Passer à la surface serait pour vous comme de s'éveiller d'un rêve pour tomber dans un autre.

Volupté d'une chaîne de semblables étoupés."


Tout comme elles n'approchent notre monde que par l'histoire (d'où leur fréquent recours aux expressions "on raconte" et "dit-on"), la littérature ("nous citons") ou l'étymologie, les hybrides se décrivent avec un système d'analogies, qui peut évoquer la façon dont un jeu de rôle construit ses personnages – à charge pour nous d'imaginer ou non leur histoire, comme Francesca (pages 156-157) :

"J'imagine une sessile et une volante

sur une berge,

à pêcher.

Les cieux sont verts pour me rappeler

que c'est un autre monde.

J'imagine le ciel vert.

Je les vois dansant l'une en l'autre.

Elles rient et pêchent.

Et puis je ne les vois plus.

L'histoire de nos descendances

sous les cieux d'hydrogène

m'est inaccessible.

Heureusement,

la prophétie n'exige aucune histoire

hormis la sienne propre.

Aucune voix ne m'invite à mettre en récit

des personnages.

Seulement de les former dans mon esprit."


Et musique douce


Le coeur de Nout est en effet la façon dont, par-delà le temps (seule partie véritablement non justifiée de l'oeuvre), les créatures futures s'adressent à une compositrice baroque (Francesca Caccini) pour lui délivrer un aperçu du monde d'après la Dérive (et d'avant la Chute, aka le retour de la Terre au bercail) : de fait, la communication ("la tendresse interespèce" chère à Leigh Brackett, page 156) est peut-être le vrai sujet de Nout, qui n'est pas sans lien avec La Montagne dans la mer de Ray Nayler.

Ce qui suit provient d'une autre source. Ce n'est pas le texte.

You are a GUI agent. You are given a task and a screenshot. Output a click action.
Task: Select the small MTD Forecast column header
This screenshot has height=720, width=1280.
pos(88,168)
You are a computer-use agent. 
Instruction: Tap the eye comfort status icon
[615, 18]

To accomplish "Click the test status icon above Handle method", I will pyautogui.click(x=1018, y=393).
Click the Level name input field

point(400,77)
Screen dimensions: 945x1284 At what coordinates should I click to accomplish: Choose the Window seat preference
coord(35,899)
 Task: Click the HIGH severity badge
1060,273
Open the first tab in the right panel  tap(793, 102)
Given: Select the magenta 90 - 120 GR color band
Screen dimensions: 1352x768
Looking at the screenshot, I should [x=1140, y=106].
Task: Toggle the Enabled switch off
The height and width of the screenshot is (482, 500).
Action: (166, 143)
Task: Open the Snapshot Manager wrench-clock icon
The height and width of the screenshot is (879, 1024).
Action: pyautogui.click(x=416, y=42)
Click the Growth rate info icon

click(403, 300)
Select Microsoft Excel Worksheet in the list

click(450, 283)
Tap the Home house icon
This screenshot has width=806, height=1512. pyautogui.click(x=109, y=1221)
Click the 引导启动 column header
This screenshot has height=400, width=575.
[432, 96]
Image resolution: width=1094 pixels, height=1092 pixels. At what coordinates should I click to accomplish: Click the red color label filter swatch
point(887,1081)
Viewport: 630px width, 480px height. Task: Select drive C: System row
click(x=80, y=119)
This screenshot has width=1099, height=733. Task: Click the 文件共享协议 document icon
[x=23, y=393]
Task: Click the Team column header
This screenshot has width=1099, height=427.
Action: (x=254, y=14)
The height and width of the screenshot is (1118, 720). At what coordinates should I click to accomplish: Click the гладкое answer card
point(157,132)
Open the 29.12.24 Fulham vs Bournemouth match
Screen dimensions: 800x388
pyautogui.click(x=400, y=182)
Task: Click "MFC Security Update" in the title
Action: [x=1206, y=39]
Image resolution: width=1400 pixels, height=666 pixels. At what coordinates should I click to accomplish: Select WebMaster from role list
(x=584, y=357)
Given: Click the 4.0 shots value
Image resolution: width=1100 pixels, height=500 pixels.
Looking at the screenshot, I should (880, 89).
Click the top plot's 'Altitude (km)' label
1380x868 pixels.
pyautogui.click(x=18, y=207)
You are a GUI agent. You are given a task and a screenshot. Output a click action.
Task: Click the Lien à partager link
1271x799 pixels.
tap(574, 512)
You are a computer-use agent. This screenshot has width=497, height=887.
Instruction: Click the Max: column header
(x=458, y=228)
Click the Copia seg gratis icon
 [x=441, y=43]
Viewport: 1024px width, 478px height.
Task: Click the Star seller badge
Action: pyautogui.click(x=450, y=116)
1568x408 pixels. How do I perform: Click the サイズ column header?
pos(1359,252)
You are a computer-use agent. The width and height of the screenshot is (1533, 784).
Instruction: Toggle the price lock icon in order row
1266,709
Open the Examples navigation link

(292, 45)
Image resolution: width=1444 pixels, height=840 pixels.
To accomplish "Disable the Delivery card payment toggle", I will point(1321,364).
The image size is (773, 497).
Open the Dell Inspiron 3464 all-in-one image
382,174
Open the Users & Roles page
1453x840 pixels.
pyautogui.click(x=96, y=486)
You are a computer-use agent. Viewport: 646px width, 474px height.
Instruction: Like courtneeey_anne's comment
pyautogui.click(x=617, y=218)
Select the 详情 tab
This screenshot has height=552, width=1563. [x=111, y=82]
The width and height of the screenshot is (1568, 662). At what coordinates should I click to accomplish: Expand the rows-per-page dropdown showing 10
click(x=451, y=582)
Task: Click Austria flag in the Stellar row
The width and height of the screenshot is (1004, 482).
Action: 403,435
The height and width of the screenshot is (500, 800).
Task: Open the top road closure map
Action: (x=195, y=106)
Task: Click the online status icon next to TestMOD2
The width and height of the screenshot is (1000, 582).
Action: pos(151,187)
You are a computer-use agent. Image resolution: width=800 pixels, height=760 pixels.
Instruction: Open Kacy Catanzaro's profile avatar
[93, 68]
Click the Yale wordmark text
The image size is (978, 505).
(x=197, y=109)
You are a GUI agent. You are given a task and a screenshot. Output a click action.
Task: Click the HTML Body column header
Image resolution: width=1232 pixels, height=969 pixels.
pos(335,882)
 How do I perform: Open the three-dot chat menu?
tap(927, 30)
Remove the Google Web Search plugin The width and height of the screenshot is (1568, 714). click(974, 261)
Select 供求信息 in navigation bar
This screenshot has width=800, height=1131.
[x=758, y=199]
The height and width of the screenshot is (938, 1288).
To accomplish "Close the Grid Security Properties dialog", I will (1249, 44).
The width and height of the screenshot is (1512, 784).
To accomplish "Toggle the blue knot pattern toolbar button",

Francesca – la narratrice de Nout, de concert avec les hybrides – est tout autant une figure de la lectrice (ou du lecteur), puisque elle reçoit des paroles venues du futur, qu'un avatar de l'autrice, puisque elle cherche, comme luvan, à transposer ces paroles dans un format – l'opéra – recevable par ses contemporaines (et ses contemporains).


Cette idée de la transposition nécessaire d'un phénomène fondamentalement astronomique (la Dérive, ou la Chute, puisque ce sera le choix final de Francesca) en un phénomène acoustique (un opéra) est ouvertement affichée page 64, où elle est vue comme un exemple parfait d'intuition suppléant à la défaillance des sens (autre grand thème de Nout) :

"Nos ancêtres hominides saviez que les astres chantaient mais ne les entendiez pas.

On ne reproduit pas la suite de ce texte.